My White Seabass
By Richard Williams
|I woke up to the sound of the alarm on my watch, phone and clock radio all at the same time, 4 am. I wasn’t about to repeat missing an early launch as I had a week earlier with JRD. Fired up the computer to check the swell models for CL and Leo. 4’ to 6’ @ 8 sec. I glanced back at the warm bed I’d just rolled out of. Hmmm. Looks inviting. No! I told myself, go see for yourself. At 5 am I was looking at County Line. It was doable but opted for a more comfortable launch @ Leo. Launched into a perfect window at 5:15 and started my paddle to Deep Hole. On the way I noticed the water was murky and about 4 degrees colder than two weeks earlier. About 5’ of visibility and 60.3 degrees. Not good and my mind drifted back to my warm bed. Just past Harrison’s’ the water had changed to crystal clear but was still cold. As I neared DH I noticed another kayak on the 50’ spot so I turned to wards the 72’.|
|The reef was clearly defined on the ff and it was also
clear that nothing was “holding”. The bait rig, with a whole squid and 1oz slider dropped
straight down and stayed vertical. Great no current! Checked the GPS and realized that the low
tide change was at 7:30ish. Looked at my watch. It was 7:15. Current should pick up in a bit I
thought. I picked up the 7’ Fenwick Crankin’ stick with the Calcutta 250 loaded with fresh
12# and started throwing plastic. While casting I noticed some birds, about a Ľ mile further
starting to circle. Ziiiiiiip, the bait rod goes off. Put down the plastic and cranked in a
10” rockfish. After a quick release I re-baited and reset. As I picked up the plastic I
noticed the birds are now in Kama Kazi (sp?) mode and small dolphin were slashing the surface. I
set the plastic down and started to paddle.

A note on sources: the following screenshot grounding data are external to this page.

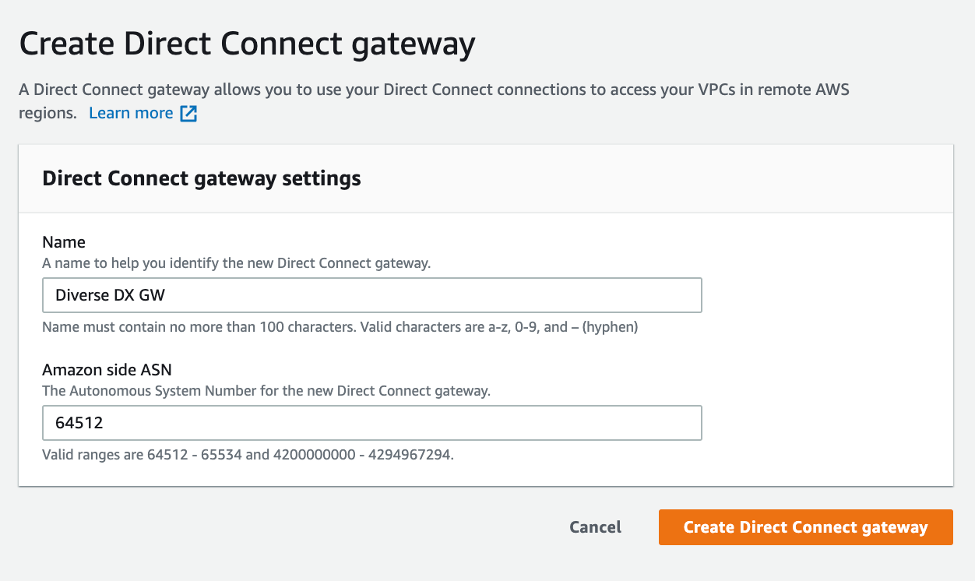Click empty gray area left of Cancel
The height and width of the screenshot is (581, 977).
(x=287, y=527)
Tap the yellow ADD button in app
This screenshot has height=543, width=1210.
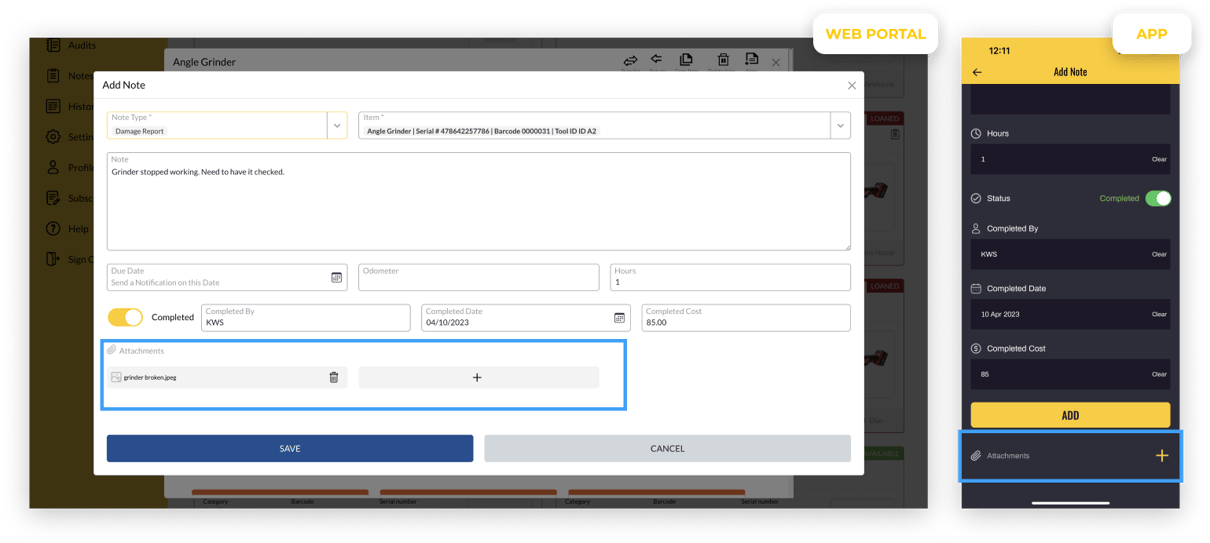tap(1070, 415)
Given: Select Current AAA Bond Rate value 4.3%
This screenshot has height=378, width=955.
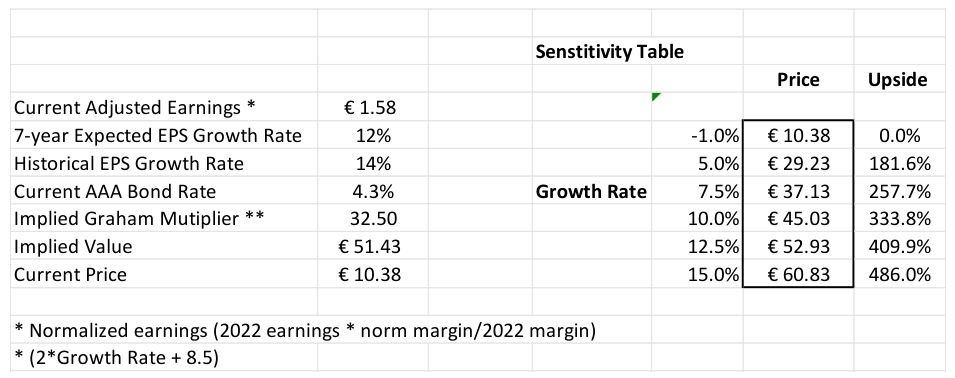Looking at the screenshot, I should click(x=373, y=191).
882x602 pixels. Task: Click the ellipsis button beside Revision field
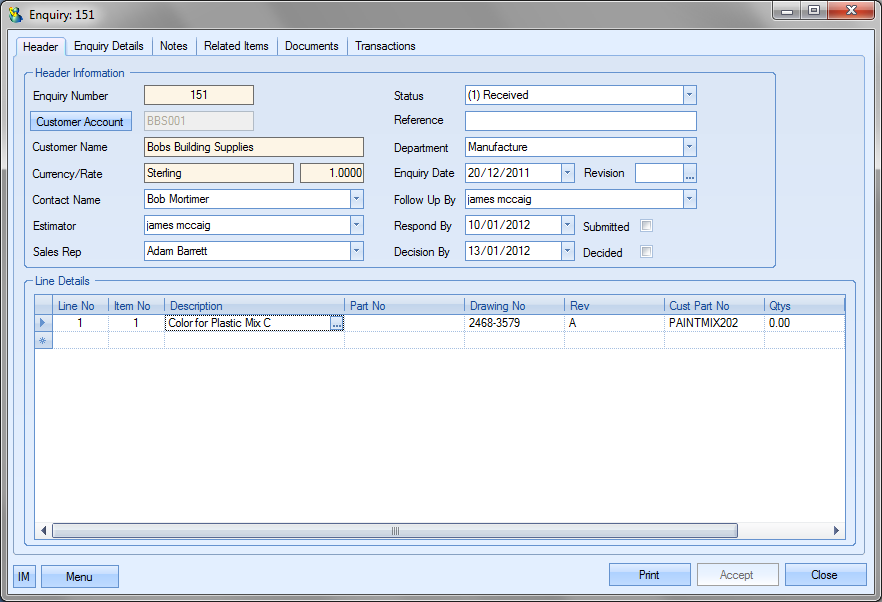[689, 174]
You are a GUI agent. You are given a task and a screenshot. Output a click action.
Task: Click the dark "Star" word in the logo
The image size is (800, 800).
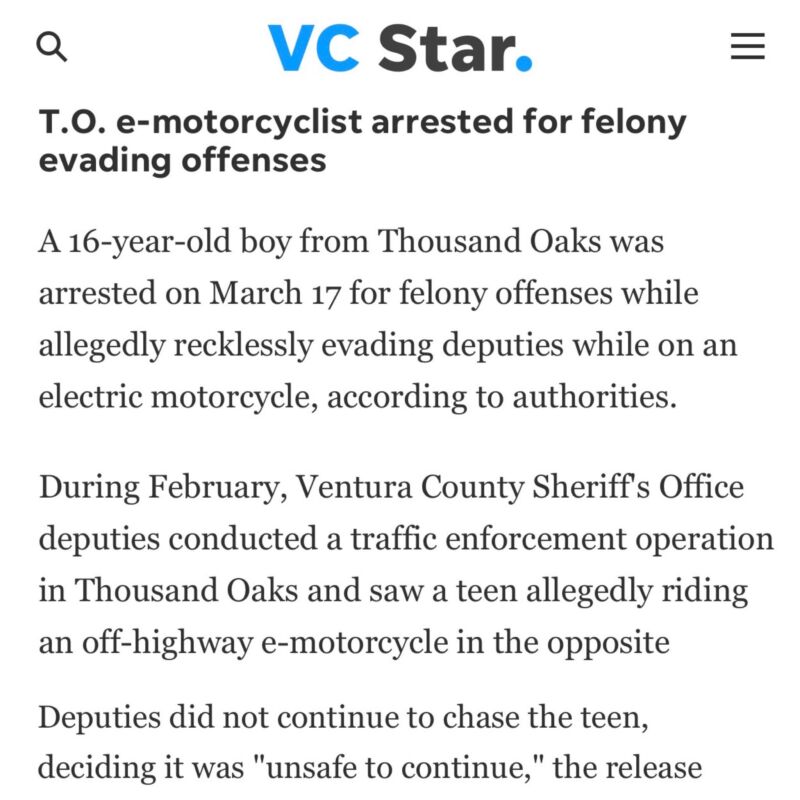(x=446, y=48)
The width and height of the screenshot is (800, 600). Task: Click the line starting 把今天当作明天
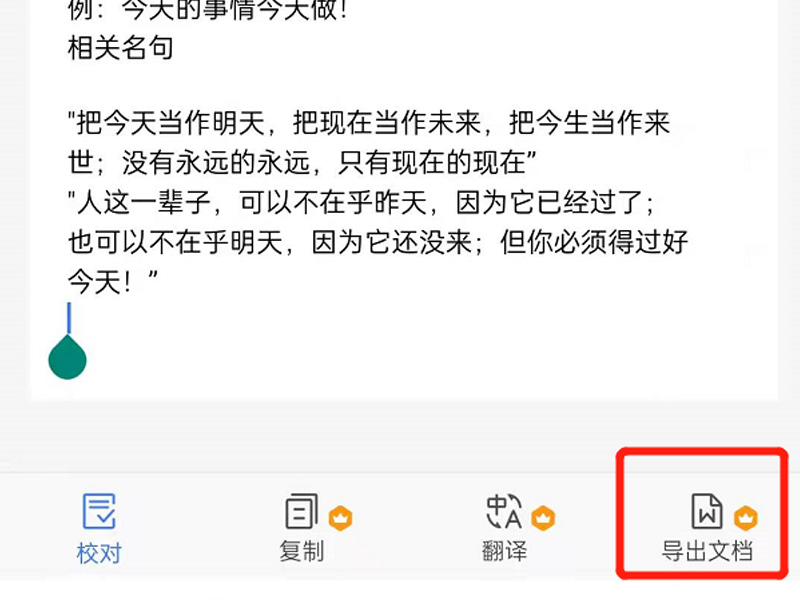[x=369, y=123]
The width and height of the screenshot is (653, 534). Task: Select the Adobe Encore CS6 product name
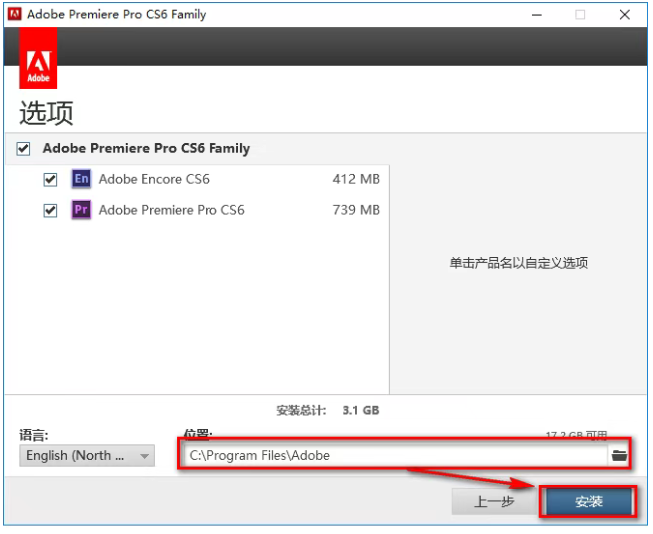(x=154, y=179)
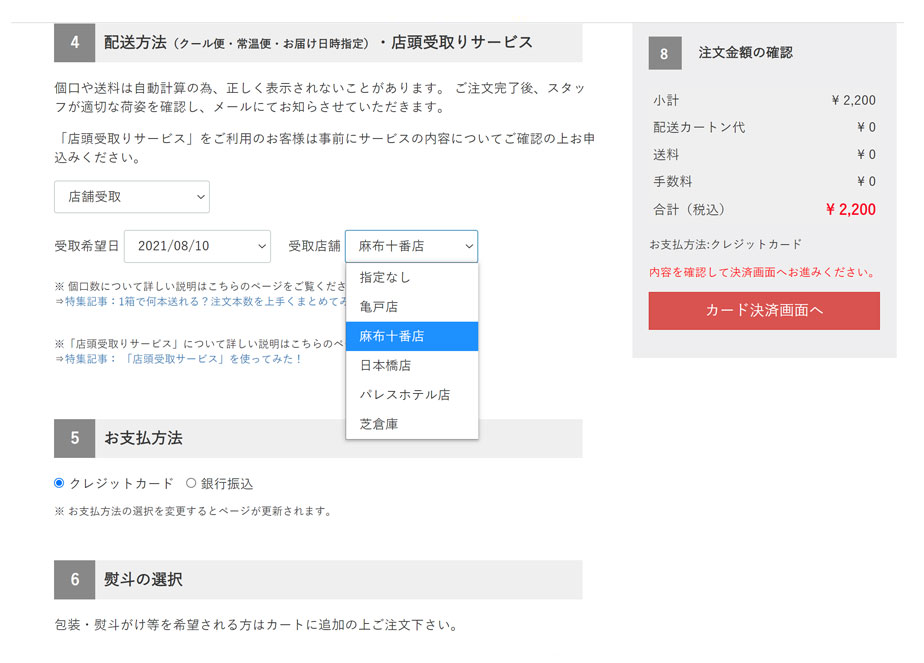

As usual, when chasing diving birds in my kayak, they seemed to be moving in the other direction so I quickened the pace. At this time two small dolphins came alongside as if to encourage me. In between huffs and puffs I sarcastically yelled at them “ well don’t just sit there, go turn ‘em around”.
Five minutes later I catch up with and slide alongside the birds and dolphins. I grab the plastic and let it fly. Perfect cast. Just in front of the thrashing dolphin. I let it sink in free spool. 1,2,3-10. Nothing. As I crank back in I’m thinking as fast as I can. What to do, what to do? IRON! I reach back for the box as I’m biting the line. My heart’s pounding. I start to tie on the first thing I grab a 4’ chrome Yo-Ho jig my dad had purchased at a garage sale in Spokane with the original $1.98 price tag on it. It took several attempts with my 50-year-old eyes and hands. First a Palomar. No good, missed the loop. Damn! Second attempt same result. The sound of thrashing is moving away. Third attempt, Improved Clinch, success. A fast turn and a few quick strokes and I’m in position. I bring the rod back and let ‘er fly. The yak shudders and the reel backlashes. I looked back to see my jig firmly entangled with my still deployed bait stick. S$^t!! It takes me 10 minutes to untangle the mess and retie. I look up and see nothing but calm, glassy water. I look back over my shoulder and see the dolphin 100 yards back but pushing towards me. I wait, rechecking everything. The dolphin and birds push to within 10 yards. I cast. I count. Nothing. Crank twice and Game On! The first run of about 100 yards fries the drags on the 250. The fish turned and I got about 50 yards back before it ran again. The rod tip was bouncing and drags were sticking so I loosened the star and started helping the line feed out by hand. When the fish stopped I tightened, thumbed, pumped and cranked. This went on for over 40 minutes all the while I was leaning over the sides trying to see what I had. Finally I felt a bump on the bottom of the yak and was startled when a huge White Sea Bass slid out from underneath. I gaffed it and applied the “whoopn’ stick”. It took nearly an hour to stow my gear, secure the fish and paddle back to Leo for a very soggy landing. The FnD seem a bit slower and more nose heavy than usual. What a great outcome for a day of fishing I almost passed on.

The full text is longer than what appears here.